Kate Jetmore: Yeah. So Bella: An American Tale, is that what it’s called?

John Bronston: Yes.

Kate Jetmore: And that’s slated for 2024 with the series?

John Bronston: Yes it is.

Kate Jetmore: Oh, wonderful.

John Bronston: Yes.

Kate Jetmore: Wonderful.

John Bronston: So I’m really excited. That’s going to be in April, I believe. So yeah, we’re finishing up the scheduling for that, but I’m really excited to… It’s also the first time I’m going to get to work with the writer of the show. I had worked with the writers of Hair because I had done that previously, but I didn’t work with them on my concert, on my re-imagining of the piece. And so this time I’ll have a chance to actually work with Kristen and be like, “What is your vision, what things were you never able to dream about with the show before? What things can I absolutely not do?”

Kate Jetmore: Right, what can’t I touch?

John Bronston: So she’ll be like, “Yes, don’t turn this into an En Vogue song, John.” I’ll be happy to take that note. But I’ll also encourage… We’ll encourage each other to dream ridiculous things because we’re not doing the show, we’re just presenting the music. And so as a result, you can get away with doing some weird things sometimes.

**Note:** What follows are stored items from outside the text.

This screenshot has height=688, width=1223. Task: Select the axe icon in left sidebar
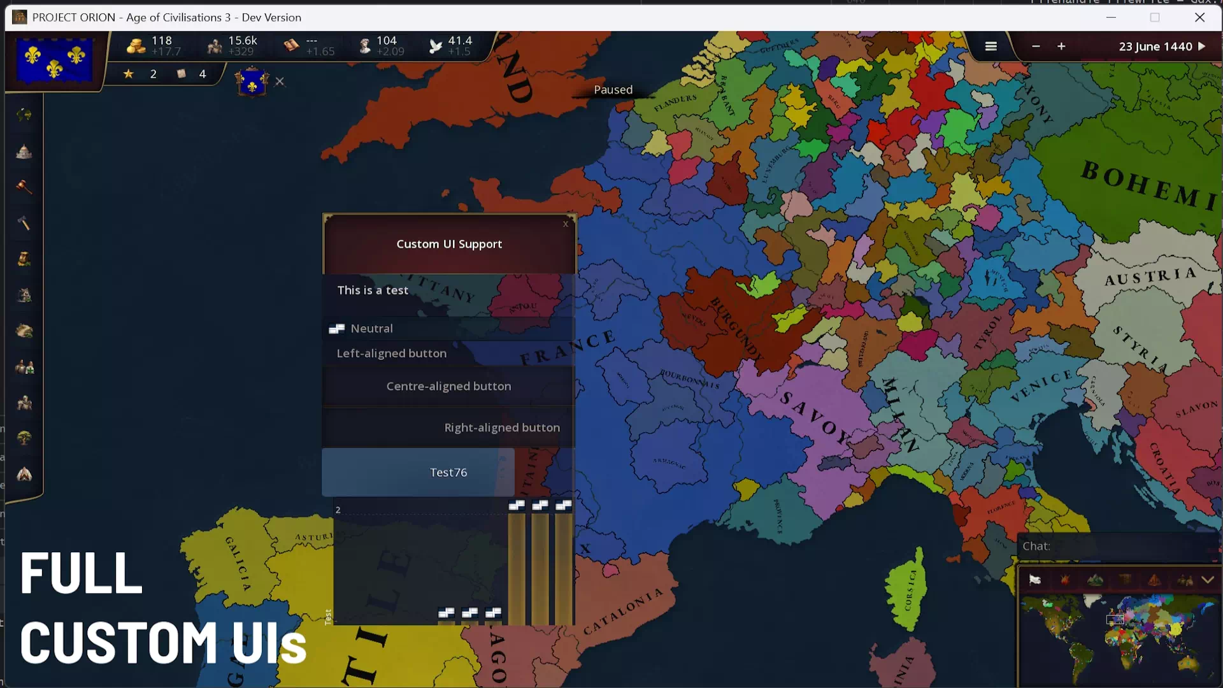pyautogui.click(x=24, y=223)
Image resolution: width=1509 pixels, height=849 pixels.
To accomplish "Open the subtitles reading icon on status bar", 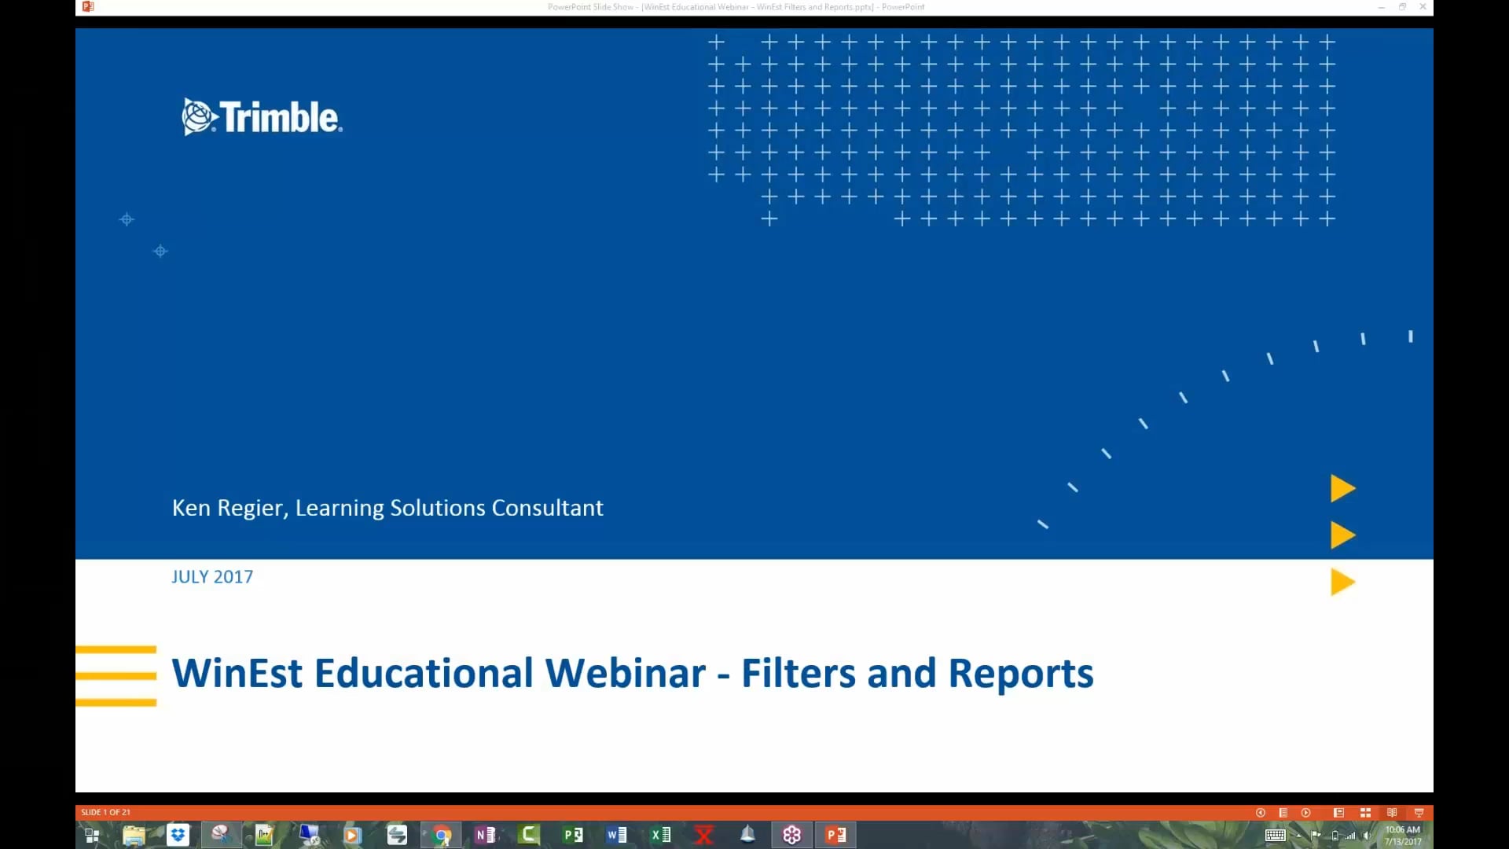I will tap(1391, 812).
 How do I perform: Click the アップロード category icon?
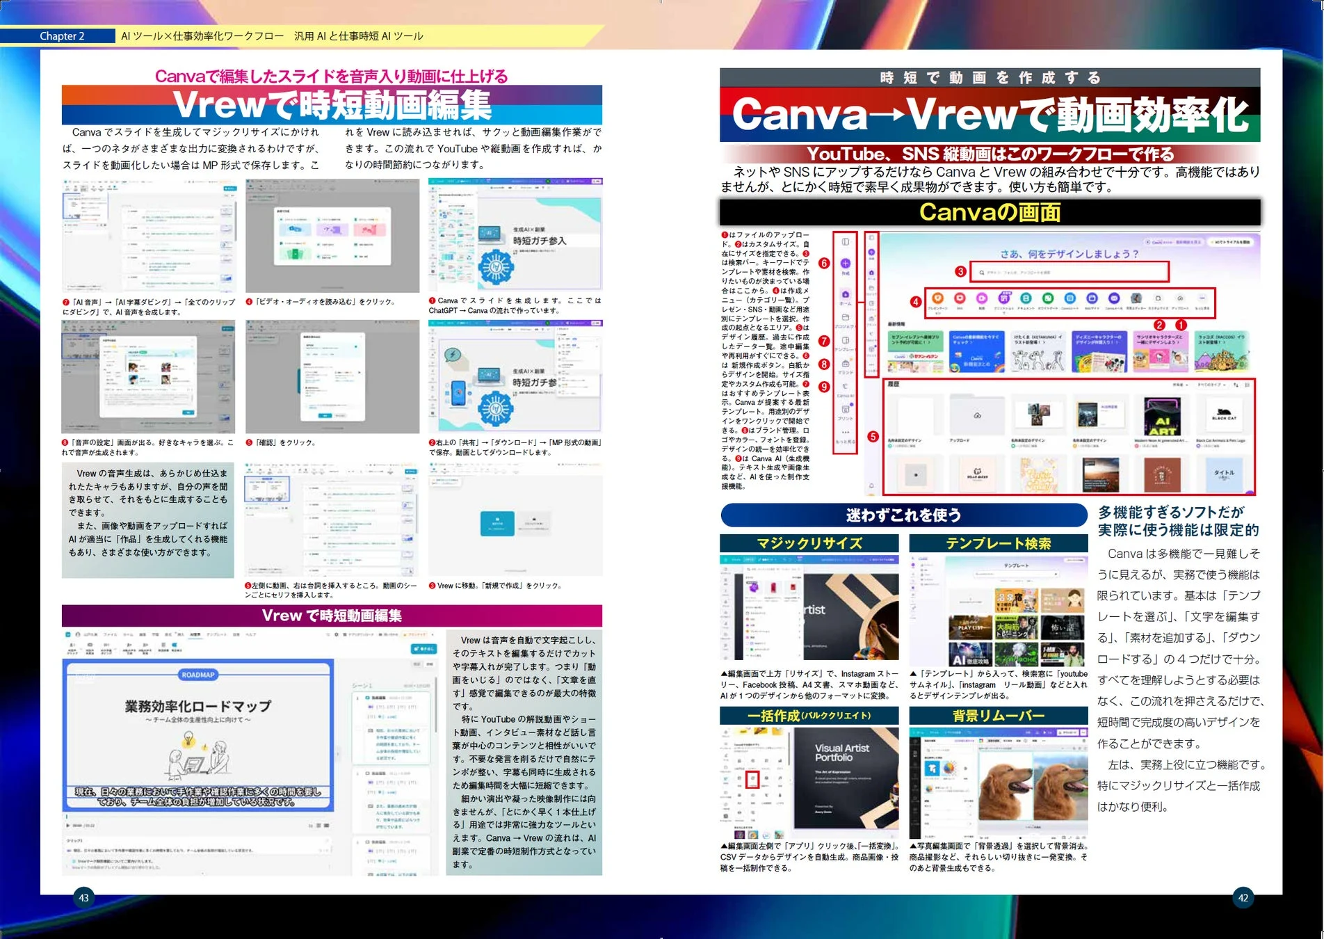click(1180, 297)
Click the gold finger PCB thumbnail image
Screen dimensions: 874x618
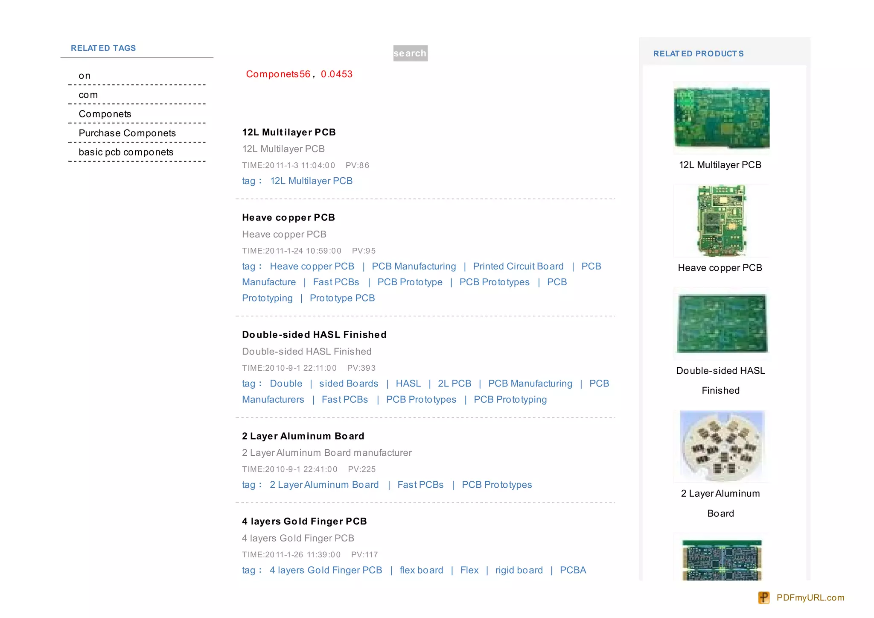(x=721, y=559)
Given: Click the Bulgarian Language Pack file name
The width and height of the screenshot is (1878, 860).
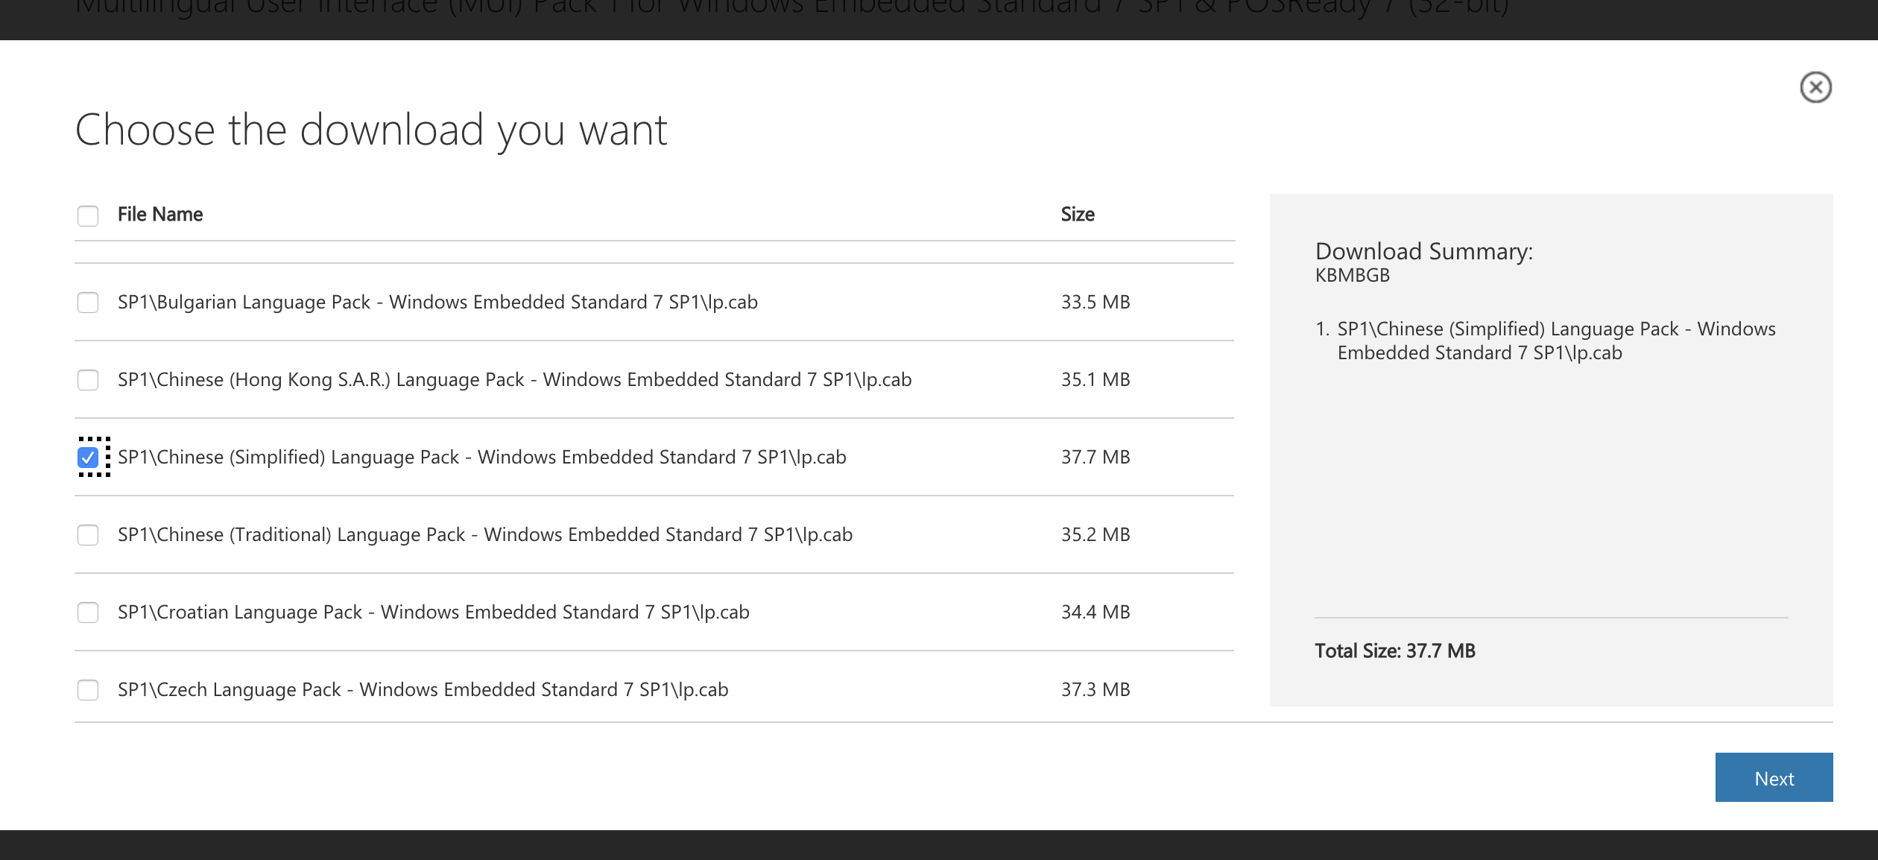Looking at the screenshot, I should [x=437, y=303].
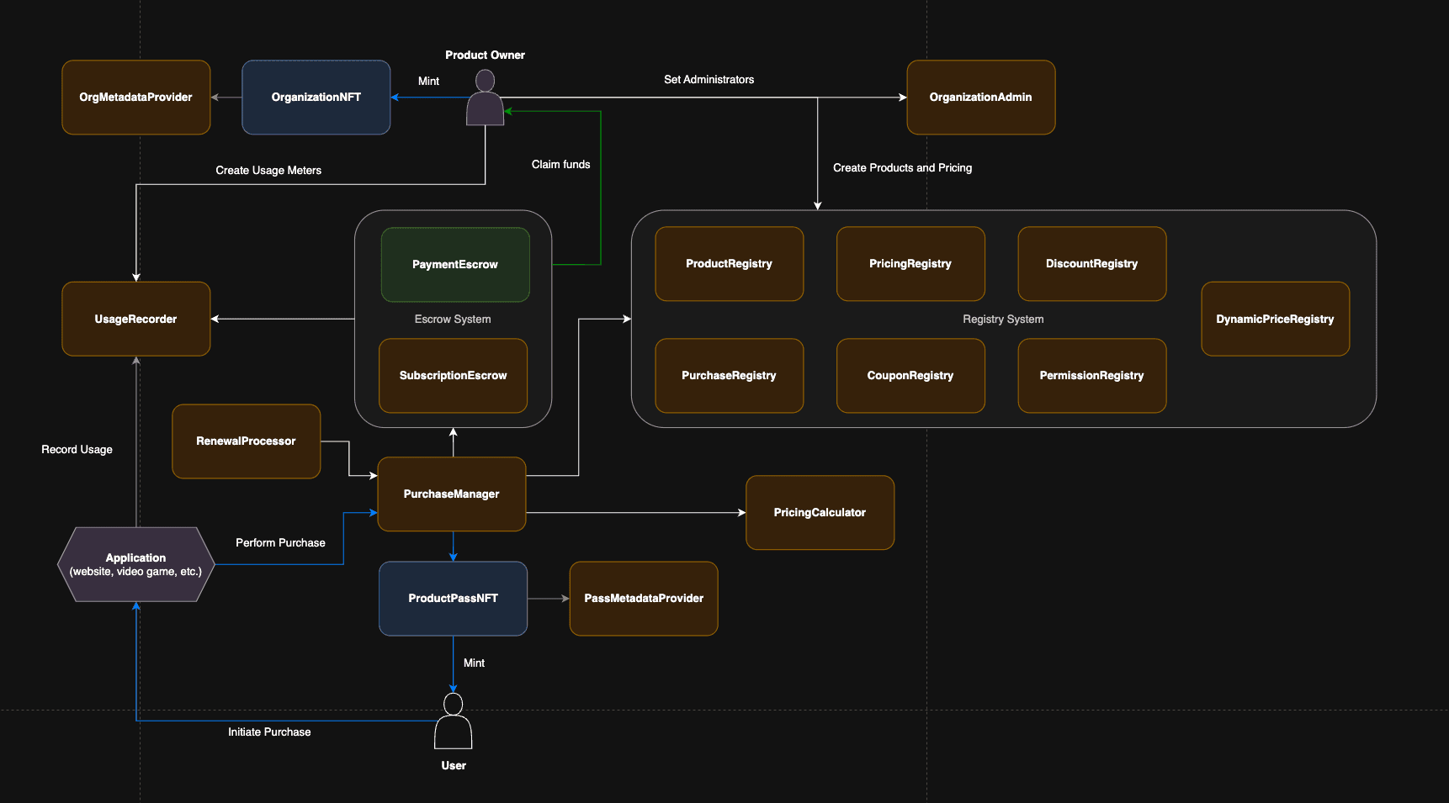The height and width of the screenshot is (803, 1449).
Task: Select the PaymentEscrow node
Action: (x=454, y=264)
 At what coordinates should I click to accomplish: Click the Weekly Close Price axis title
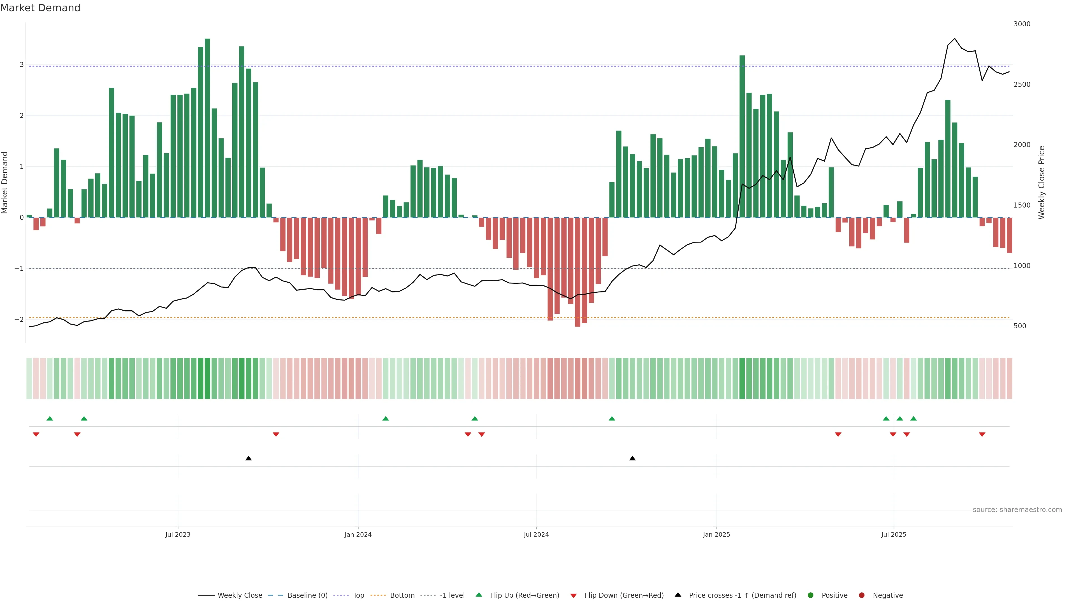pyautogui.click(x=1041, y=182)
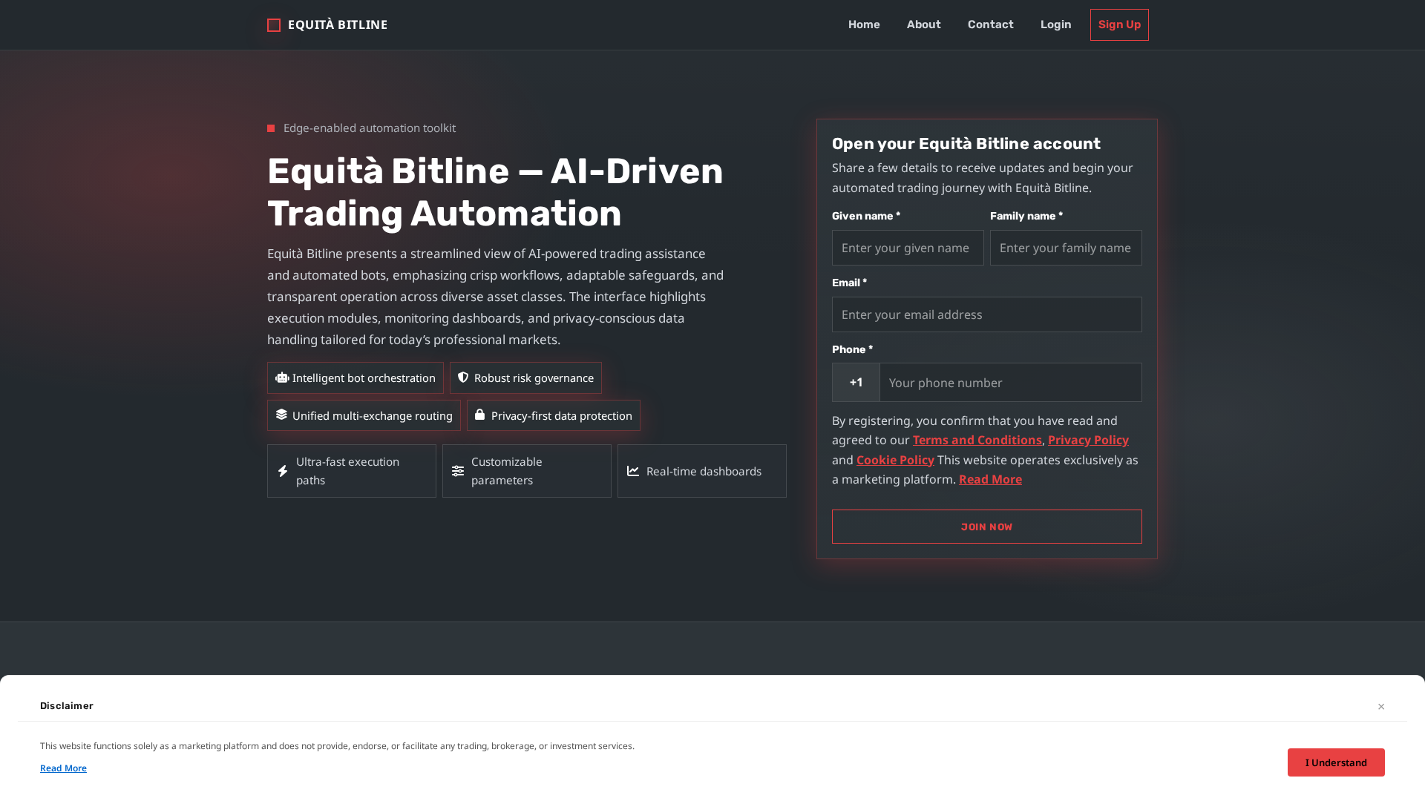Screen dimensions: 1425x801
Task: Select the shield icon beside Robust risk governance
Action: pos(464,378)
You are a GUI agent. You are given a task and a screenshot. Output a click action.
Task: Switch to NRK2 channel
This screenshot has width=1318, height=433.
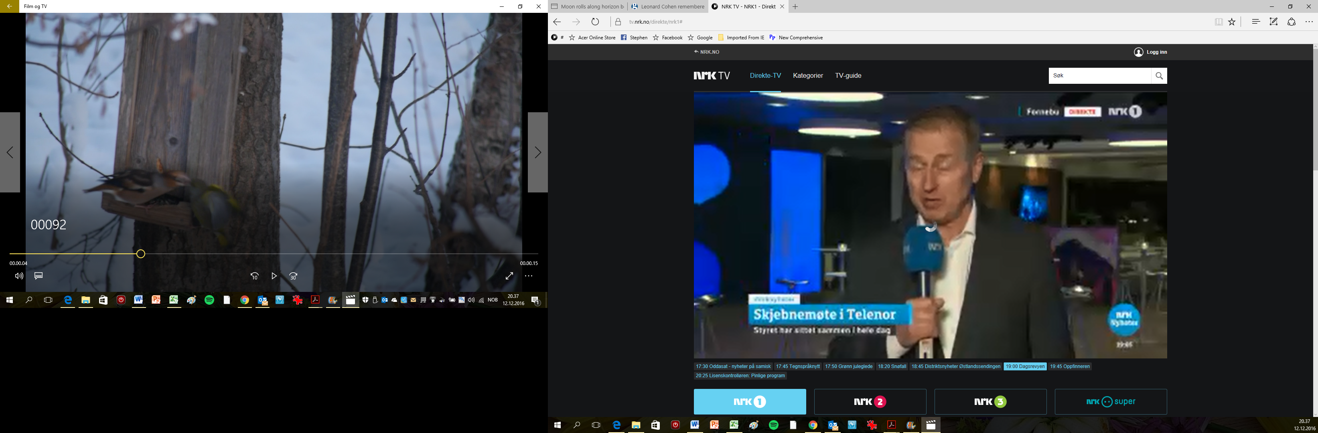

Kate Jetmore: Yeah. Yeah. Well, John, I want to thank you so much for this conversation, for taking the time to join us on the show today. It’s been such a pleasure to get to know you and to get to know your career, and I want to wish you and your family all the best.

John Bronston: Thank you. I am really excited just to… I’m always excited to talk about coming from Richmond, going back to Richmond and the stuff that I do in between trips to Richmond. That’s all just exciting stuff that I love to talk about anyway.

Kate Jetmore: Wonderful. Well, thank you, John. Thank you.